Lax–Phillips methods have been applied to obstacle scattering problems studied by Claude Bardos, S. Agmon, and Louis Boutet de Monvel, to wave decay on manifolds related to results by Lars Hörmander and André Martinet, and to resonances in quantum scattering studied by Markus Büttiker and Walter Kohn. Concrete models include exterior Dirichlet problems for the wave equation around obstacles (parallel to classical treatments by Mathematicians associated with Rayleigh-type scattering), acoustic scattering in media investigated by Lord Rayleigh and Horace Lamb, and electromagnetic scattering connected to formulations by James Clerk Maxwell and later analysts like John A. Stratton. Connections to numerical methods arise in works influenced by Alberto P. Calderón's boundary integral methods and by Evans-style PDE estimates.

Relations to other scattering theories

Lax–Phillips complements stationary scattering theory developed by Ludwig Faddeev, resolvent-based approaches by M. Reed and B. Simon, and semiclassical analysis advanced by Victor Ivrii and Maciej Zworski. Its semigroup perspective offers alternatives to the trace-class perturbation framework of Mark Kac and the time-independent Lippmann–Schwinger formalism tied to Paul Dirac and Julian Schwinger. The functional model parallels work of M. S. Livšic and interacts with the spectral shift function ideas of I. M. Lifshits and Mark Krein. Comparisons with propagation estimates in the style of E. Mourre and geometric scattering on manifolds studied by Richard Melrose highlight differing technical tools and complementary strengths.

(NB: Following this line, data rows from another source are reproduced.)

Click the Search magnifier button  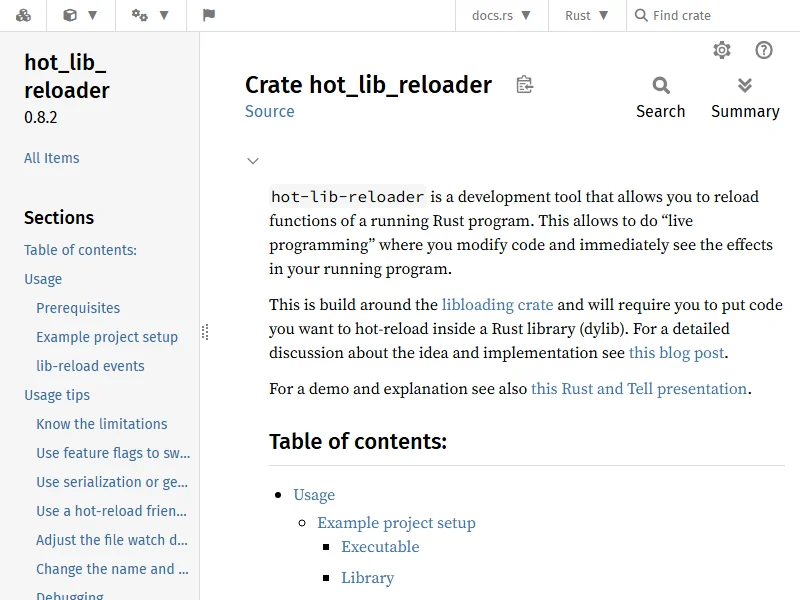661,98
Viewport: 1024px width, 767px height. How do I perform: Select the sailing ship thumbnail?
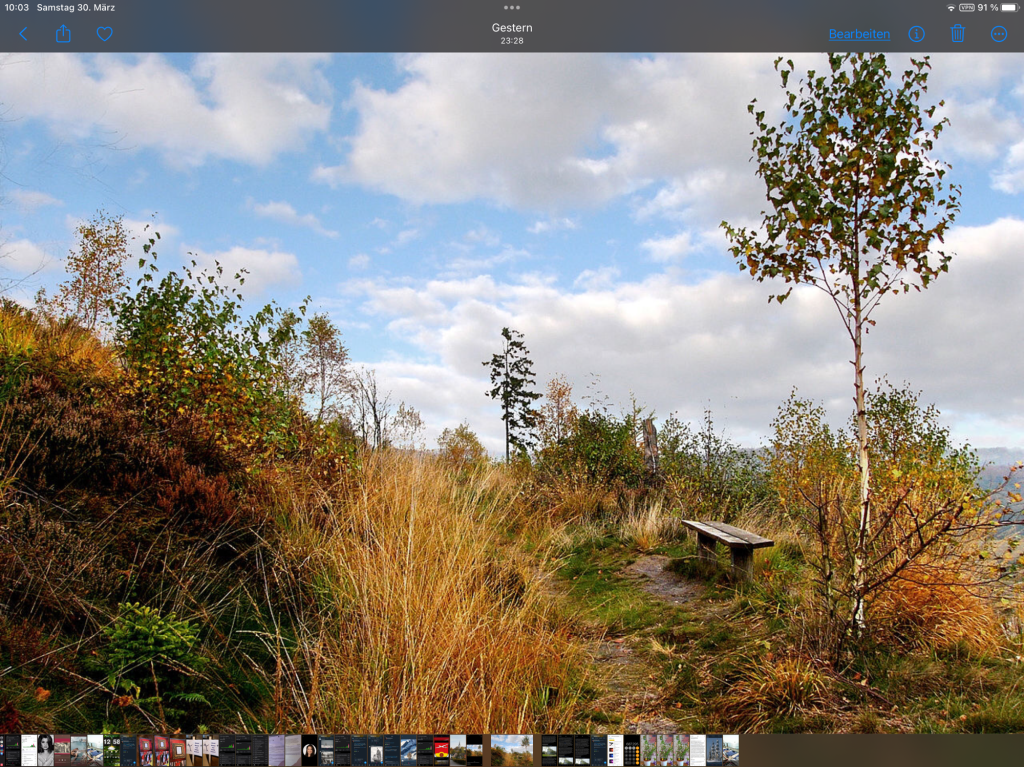(x=714, y=750)
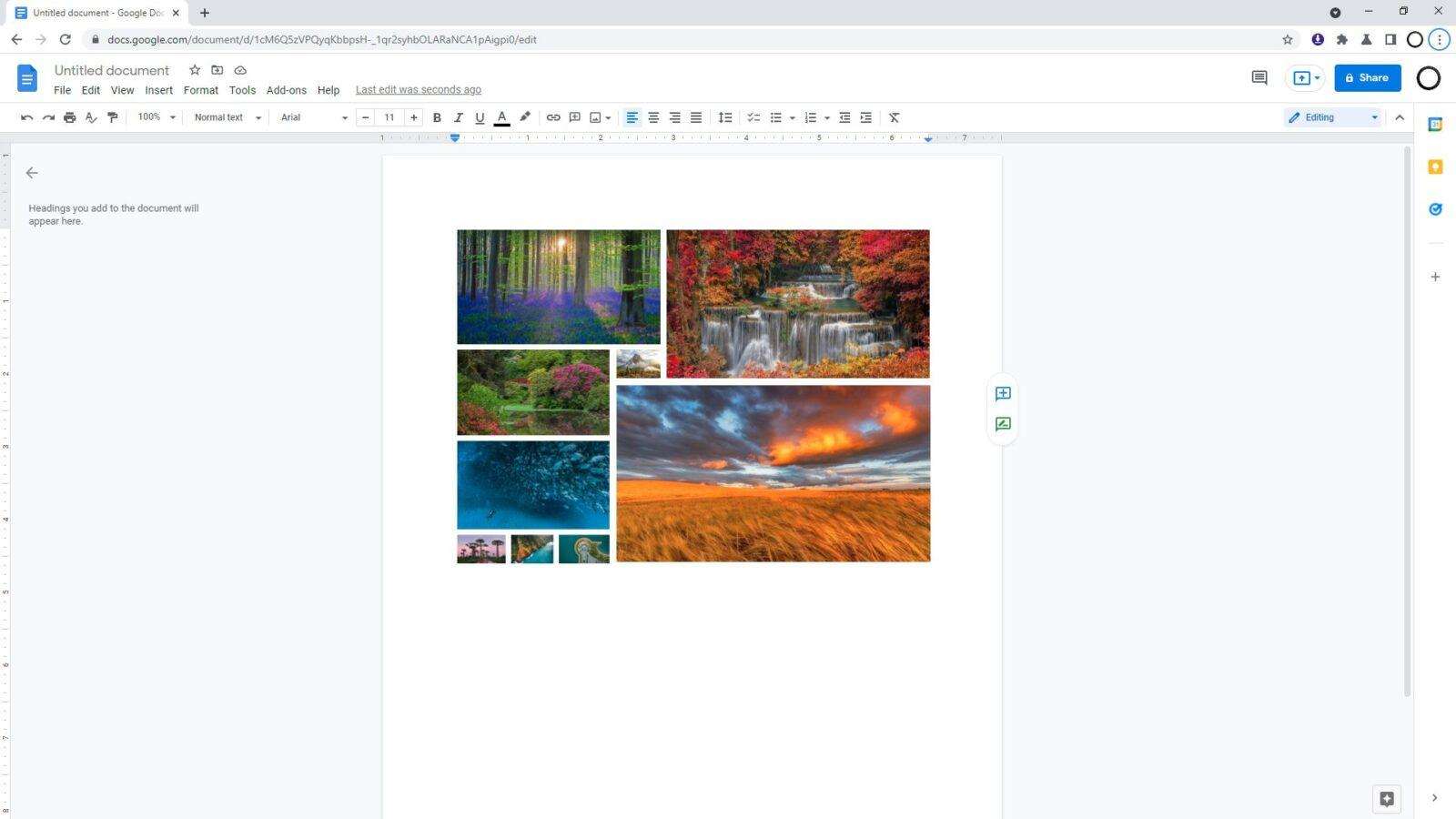
Task: Open the Insert menu
Action: tap(158, 89)
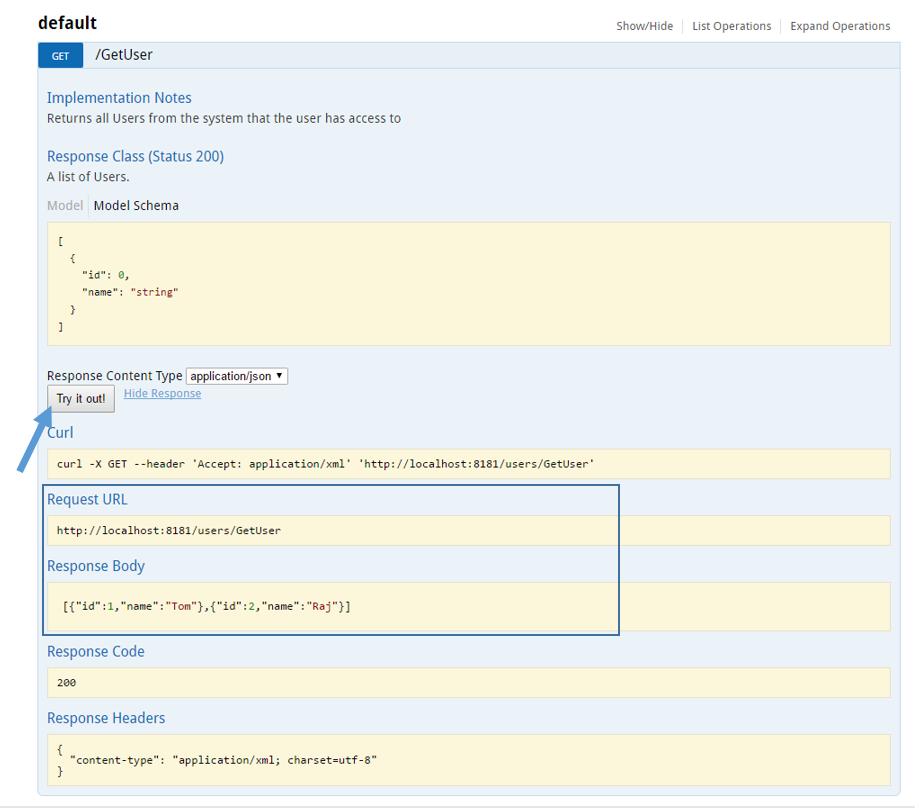Switch to the Model Schema tab
Image resolution: width=915 pixels, height=808 pixels.
point(136,205)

Key results and open problems

Principal results include existence of incoming/outgoing subspaces for many hyperbolic PDEs, representation of the scattering operator via translation representations, and identification of resonances with semigroup eigenvalues, reflecting breakthroughs of Peter D. Lax and Ralph S. Phillips and later refinements by M. Reed, B. Simon, and Lars Hörmander. Open problems involve characterizing resonance distribution in higher dimensions akin to conjectures by Tullio Regge and Mark Zworski, establishing sharp decay rates in geometric settings studied by Richard Melrose and András Vasy, and extending the framework to non-self-adjoint generators motivated by developments in Non-Hermitian physics and by analysts like Emma Noether-inspired algebraic generalizations. Broader challenges include unifying semiclassical resonance asymptotics of Maciej Zworski with operator-theoretic semigroup spectra and adapting Lax–Phillips methods to complex media studied in contemporary mathematical physics by researchers following traditions of Paul Dirac and John von Neumann.